The Apple Heart Study is designed to test the Apple Watch’s ability to detect abnormal heart rhythms. Participants whose watches informed them of possible cardiac arrhythmias received an EKG patch that monitors their heart rhythm over a longer period of time. The data showed that the watch was pretty good at detecting certain arrhythmias, including atrial fibrillation. Case closed; Marketing and law can sleep soundly. This story is not a bomb. It’s about the value of the data that would otherwise be ignored.
What this new look at the Apple Heart Study data revealed is that while the watch did what it said it was also able to detect several other important patterns in the participants’ heartbeats – patterns the researchers didn’t had been looking for the original study. Many participants had additional out-of-rhythm atrial or ventricular contractions. “Even if you didn’t find atrial fibrillation, we found a lot of people who had something else that probably required some clinical attention,” said Marco Perez, director of the Inherited Arrhythmia Clinic at Stanford University Medical Center.
According to the new study (PDF), about a third of the 400,000 participants who had initially received the warning of cardiac arrhythmias eventually also showed atrial fibrillation (a-fib). Another 40 percent were diagnosed with a different type of arrhythmia. The report also found that nearly a third of study participants who were not diagnosed with a-fib after receiving the arrhythmia warning later said they had been diagnosed with the condition outside of the study. Once a person detects an arrhythmia, they will likely need future attention. This is what scientists mean when they say that things “fall out of the data”.
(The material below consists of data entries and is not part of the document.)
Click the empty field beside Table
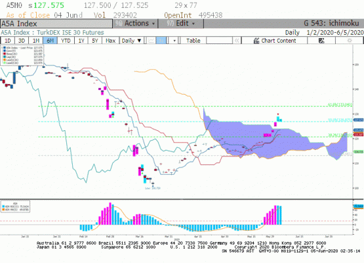Viewport: 364px width, 263px height. [219, 41]
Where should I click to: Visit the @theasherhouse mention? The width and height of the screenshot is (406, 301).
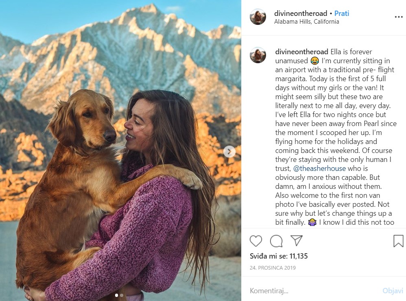tap(319, 168)
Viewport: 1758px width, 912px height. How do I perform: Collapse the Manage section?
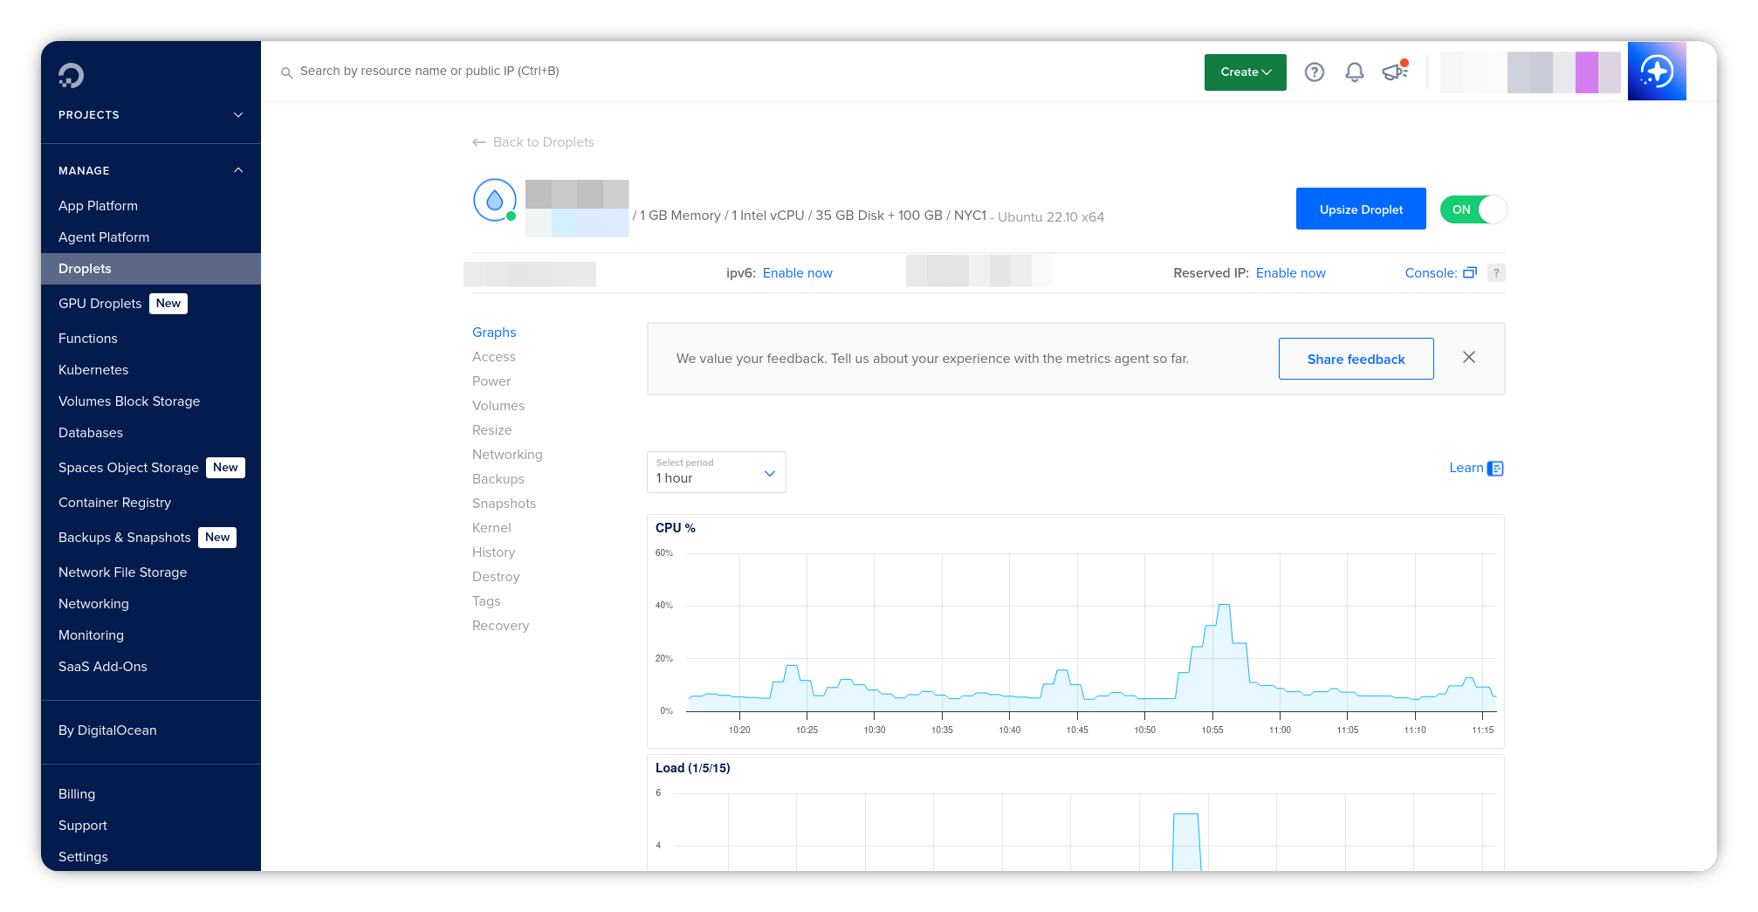[x=237, y=171]
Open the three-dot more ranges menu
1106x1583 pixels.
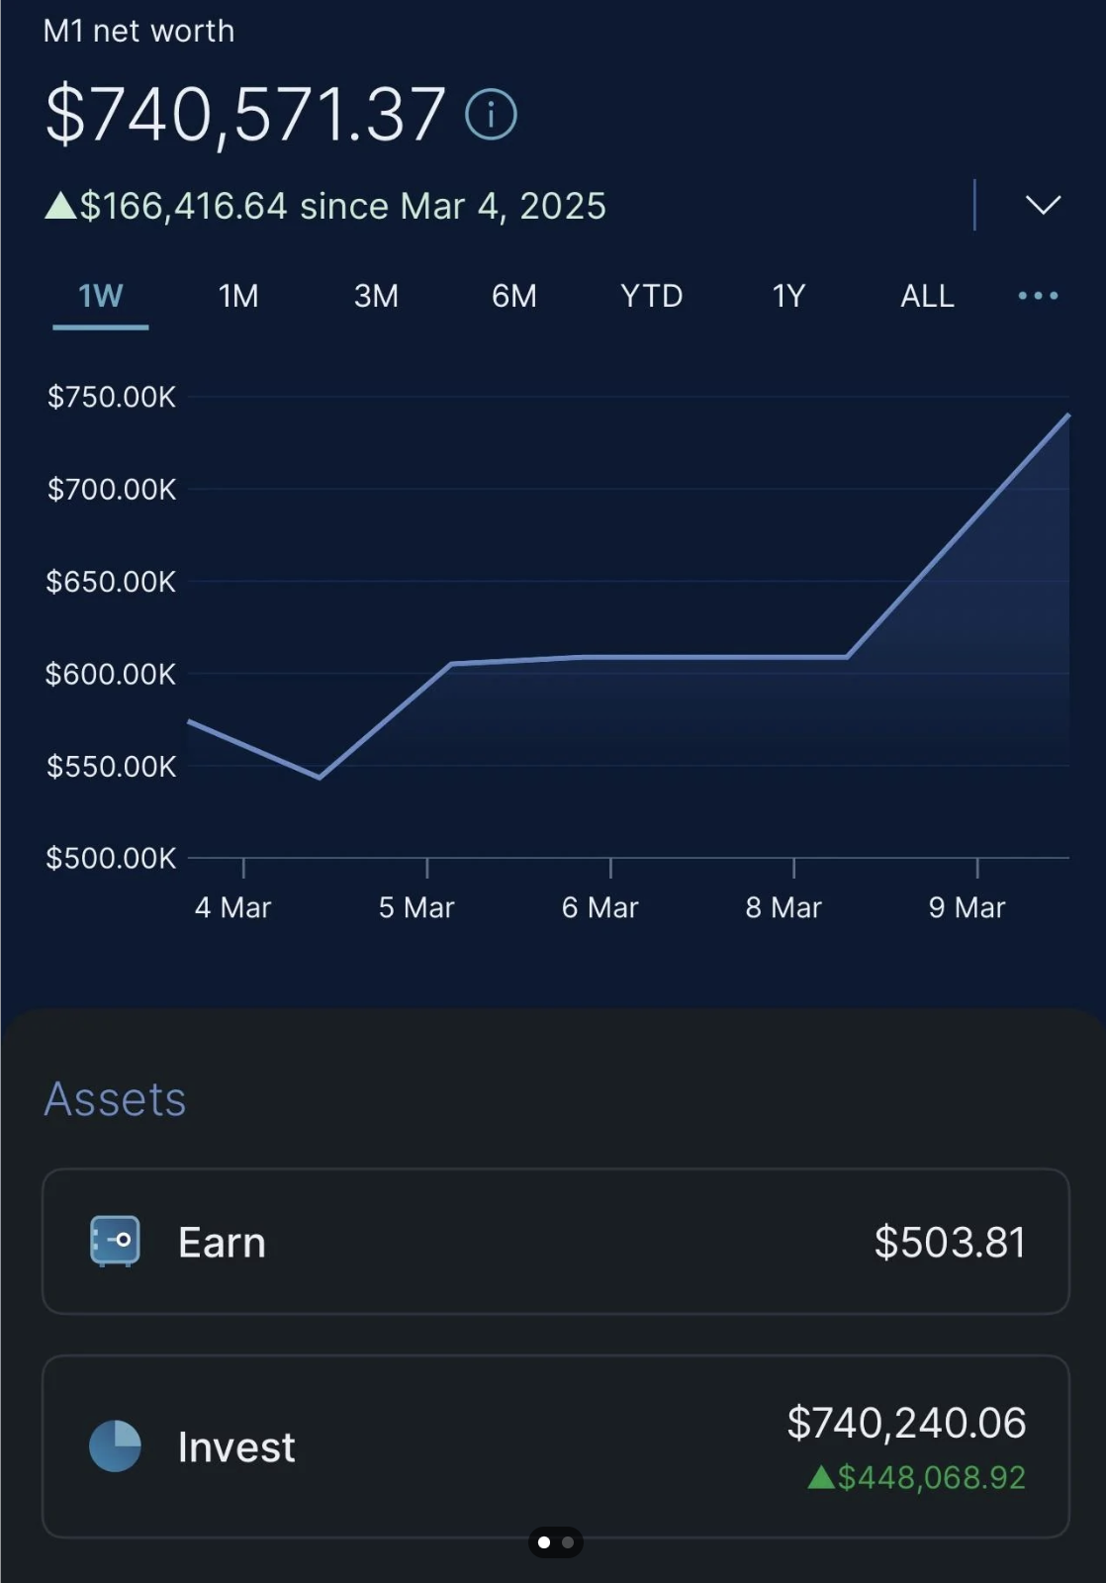pyautogui.click(x=1038, y=296)
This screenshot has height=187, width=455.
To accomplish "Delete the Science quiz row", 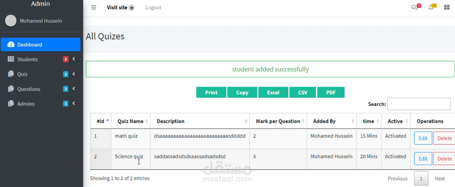I will (444, 159).
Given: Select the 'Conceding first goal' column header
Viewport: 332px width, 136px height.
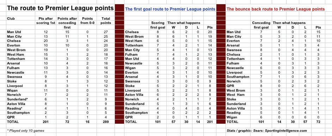Looking at the screenshot, I should (261, 25).
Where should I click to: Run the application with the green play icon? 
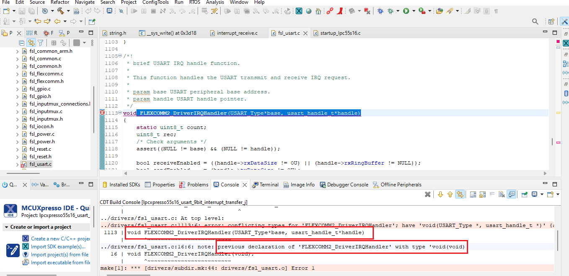coord(406,11)
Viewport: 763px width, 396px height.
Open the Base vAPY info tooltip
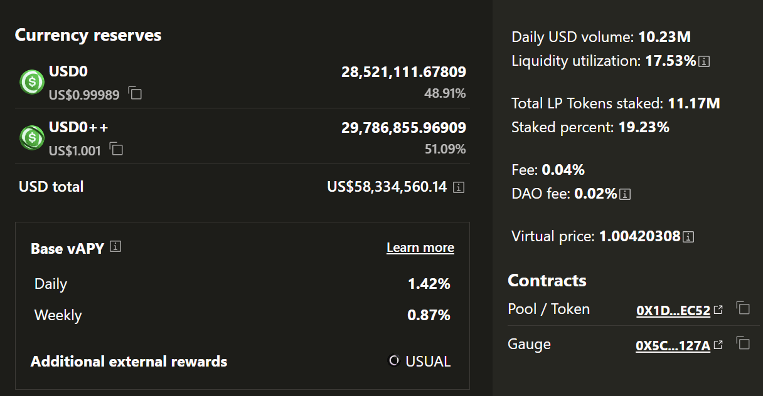pos(115,247)
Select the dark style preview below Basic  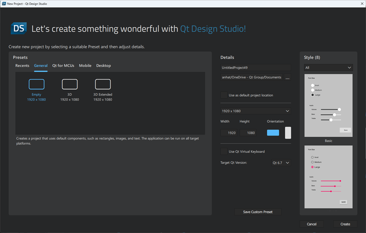coord(328,177)
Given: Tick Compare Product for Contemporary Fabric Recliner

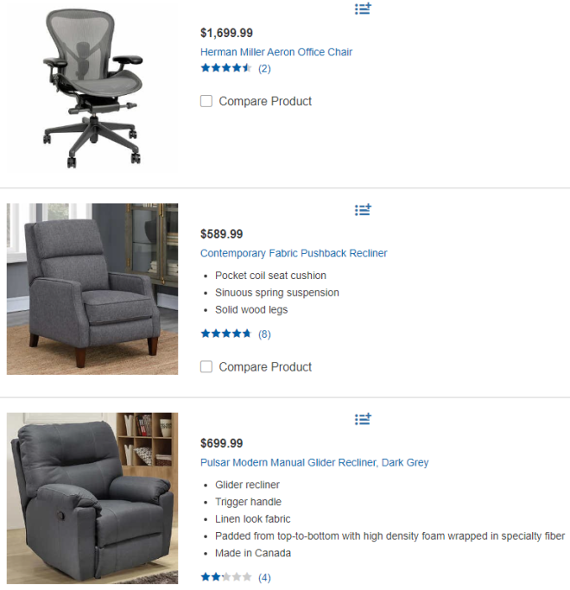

Atrial fibrillation is strongly associated with a high risk of stroke. Fibrillation can also be called “flutter,” and during atrial fibrillation the apex of the heart can beat and flutter rapidly. Sometimes you can feel it, sometimes you don’t. It causes turbulence in the atrium and can tear platelets, which can form a clot in the blood vessels that leads to an embolism or stroke. The risk is small with any single fibrillation event, but it will add up over time. I have my father’s A-fib; I take care of it.
Like the optical devices they use in a hospital to find a vein before blood is drawn, the Apple Watch’s EKG relies on optics to do its job. It lights up the skin, and then measures the tiny changes in skin color as blood goes in and out with the pulse. After that it’s just software pattern recognition. The technology is not the revolution here. For a person monitoring their heart health, subtle signals are often important. A false positive is much less bad than a free stay in the intensive care unit.
The result of all this is that cardiologists are unsure how to respond to all of these detected patterns, but the EKG technology used in the Apple Watch has been thoroughly tested and proven to be effective. It’s not a silver bullet, but for those looking for this feature, it can help you keep a keener eye on the kind of heart problems that can really ruin your day later in life.